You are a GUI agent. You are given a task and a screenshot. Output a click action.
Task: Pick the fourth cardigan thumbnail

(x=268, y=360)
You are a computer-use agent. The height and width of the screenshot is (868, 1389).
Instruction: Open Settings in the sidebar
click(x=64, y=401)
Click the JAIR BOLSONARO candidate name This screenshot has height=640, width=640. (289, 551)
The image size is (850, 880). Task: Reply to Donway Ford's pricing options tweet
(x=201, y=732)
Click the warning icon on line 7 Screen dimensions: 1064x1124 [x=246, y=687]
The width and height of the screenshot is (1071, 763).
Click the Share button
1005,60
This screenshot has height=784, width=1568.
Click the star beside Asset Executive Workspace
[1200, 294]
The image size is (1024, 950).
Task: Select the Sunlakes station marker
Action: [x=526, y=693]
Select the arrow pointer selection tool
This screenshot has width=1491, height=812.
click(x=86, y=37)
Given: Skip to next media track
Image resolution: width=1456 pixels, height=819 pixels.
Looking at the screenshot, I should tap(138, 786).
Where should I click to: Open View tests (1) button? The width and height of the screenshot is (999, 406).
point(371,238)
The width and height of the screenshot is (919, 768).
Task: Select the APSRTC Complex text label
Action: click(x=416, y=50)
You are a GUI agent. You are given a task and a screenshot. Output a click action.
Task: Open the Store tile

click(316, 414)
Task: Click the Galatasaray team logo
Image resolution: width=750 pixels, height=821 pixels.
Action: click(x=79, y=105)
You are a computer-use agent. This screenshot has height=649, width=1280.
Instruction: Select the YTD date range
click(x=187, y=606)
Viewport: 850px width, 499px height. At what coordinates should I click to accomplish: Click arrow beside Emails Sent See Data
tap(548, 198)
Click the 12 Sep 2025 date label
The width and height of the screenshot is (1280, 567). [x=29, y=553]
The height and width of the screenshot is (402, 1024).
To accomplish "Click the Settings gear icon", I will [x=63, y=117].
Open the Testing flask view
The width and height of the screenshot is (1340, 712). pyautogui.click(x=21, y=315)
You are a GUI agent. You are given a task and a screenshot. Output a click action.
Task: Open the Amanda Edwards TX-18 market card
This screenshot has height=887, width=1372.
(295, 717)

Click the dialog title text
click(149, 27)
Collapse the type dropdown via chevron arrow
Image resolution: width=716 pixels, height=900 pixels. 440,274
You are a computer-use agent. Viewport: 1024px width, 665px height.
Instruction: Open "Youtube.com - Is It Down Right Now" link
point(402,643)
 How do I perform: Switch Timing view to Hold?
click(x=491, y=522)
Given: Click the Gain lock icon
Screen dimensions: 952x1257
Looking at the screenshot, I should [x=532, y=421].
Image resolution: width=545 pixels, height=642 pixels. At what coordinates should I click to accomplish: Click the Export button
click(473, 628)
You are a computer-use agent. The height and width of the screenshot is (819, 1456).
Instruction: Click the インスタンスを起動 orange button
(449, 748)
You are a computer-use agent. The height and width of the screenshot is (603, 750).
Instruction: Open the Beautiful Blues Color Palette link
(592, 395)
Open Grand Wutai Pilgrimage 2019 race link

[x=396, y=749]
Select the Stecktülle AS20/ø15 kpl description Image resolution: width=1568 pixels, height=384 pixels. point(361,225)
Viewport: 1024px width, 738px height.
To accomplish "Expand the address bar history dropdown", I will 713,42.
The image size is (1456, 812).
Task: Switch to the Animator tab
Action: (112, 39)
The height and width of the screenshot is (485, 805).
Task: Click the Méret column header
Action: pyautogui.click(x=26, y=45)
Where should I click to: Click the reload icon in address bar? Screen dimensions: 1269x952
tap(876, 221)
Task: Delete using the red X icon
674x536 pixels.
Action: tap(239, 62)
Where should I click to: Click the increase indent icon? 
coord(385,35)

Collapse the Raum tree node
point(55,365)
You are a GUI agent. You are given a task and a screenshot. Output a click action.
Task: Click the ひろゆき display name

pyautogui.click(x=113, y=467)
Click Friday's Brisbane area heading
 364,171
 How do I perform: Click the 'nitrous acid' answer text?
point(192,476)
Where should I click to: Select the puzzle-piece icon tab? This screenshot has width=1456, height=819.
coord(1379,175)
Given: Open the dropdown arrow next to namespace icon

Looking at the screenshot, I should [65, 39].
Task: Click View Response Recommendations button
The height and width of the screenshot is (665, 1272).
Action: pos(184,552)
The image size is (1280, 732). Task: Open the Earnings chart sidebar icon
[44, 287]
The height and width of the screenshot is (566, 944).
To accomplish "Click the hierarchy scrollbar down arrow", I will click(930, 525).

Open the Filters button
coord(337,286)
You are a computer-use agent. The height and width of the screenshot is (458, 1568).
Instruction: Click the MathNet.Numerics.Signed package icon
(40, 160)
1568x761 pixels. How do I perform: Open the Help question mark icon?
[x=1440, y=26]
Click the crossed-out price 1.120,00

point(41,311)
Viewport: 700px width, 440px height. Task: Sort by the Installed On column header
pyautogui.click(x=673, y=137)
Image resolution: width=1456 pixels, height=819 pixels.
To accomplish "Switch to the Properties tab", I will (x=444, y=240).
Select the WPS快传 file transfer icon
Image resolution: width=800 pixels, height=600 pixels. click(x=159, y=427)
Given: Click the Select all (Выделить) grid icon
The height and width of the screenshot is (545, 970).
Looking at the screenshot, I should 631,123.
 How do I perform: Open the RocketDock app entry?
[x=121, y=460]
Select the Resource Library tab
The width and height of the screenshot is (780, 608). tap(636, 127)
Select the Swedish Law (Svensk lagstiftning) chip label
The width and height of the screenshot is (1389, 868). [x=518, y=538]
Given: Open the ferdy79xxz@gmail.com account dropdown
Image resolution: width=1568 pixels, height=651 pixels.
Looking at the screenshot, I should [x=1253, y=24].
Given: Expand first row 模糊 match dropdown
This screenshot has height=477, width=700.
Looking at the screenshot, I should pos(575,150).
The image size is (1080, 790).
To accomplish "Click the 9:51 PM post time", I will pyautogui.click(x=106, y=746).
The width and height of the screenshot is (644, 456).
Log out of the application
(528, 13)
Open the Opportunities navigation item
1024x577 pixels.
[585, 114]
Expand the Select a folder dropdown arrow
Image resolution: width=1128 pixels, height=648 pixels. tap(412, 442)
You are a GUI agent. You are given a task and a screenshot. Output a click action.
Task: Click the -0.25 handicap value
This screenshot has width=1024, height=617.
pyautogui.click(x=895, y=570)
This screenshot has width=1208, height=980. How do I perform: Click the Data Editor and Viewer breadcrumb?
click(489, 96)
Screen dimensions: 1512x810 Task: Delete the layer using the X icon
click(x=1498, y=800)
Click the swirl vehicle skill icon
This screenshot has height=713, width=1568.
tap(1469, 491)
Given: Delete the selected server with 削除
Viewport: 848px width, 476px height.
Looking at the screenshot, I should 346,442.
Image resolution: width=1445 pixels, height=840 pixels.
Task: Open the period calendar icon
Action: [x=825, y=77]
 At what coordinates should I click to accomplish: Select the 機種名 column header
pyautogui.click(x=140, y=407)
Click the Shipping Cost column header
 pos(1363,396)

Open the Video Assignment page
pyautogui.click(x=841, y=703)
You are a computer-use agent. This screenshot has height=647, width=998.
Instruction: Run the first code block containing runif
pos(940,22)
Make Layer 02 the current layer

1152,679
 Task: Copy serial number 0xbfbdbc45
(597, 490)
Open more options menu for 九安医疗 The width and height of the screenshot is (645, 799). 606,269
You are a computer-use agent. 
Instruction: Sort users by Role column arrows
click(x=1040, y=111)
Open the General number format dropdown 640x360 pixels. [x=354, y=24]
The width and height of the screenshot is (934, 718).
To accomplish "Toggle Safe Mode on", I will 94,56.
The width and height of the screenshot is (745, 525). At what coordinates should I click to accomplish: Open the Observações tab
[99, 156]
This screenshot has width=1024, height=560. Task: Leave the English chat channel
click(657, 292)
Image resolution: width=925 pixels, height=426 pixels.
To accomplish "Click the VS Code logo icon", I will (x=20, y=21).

• • • • •

#### [EXERCISE]
Reproduce verbatim every line from the first one through the line that contains "click(x=64, y=401)", including both.

#### [TASK RESULT]
You are a GUI agent. You are given a task and a screenshot. Output a click action.
Task: Pick the fourth cardigan thumbnail

(x=268, y=360)
You are a computer-use agent. The height and width of the screenshot is (868, 1389).
Instruction: Open Settings in the sidebar
click(x=64, y=401)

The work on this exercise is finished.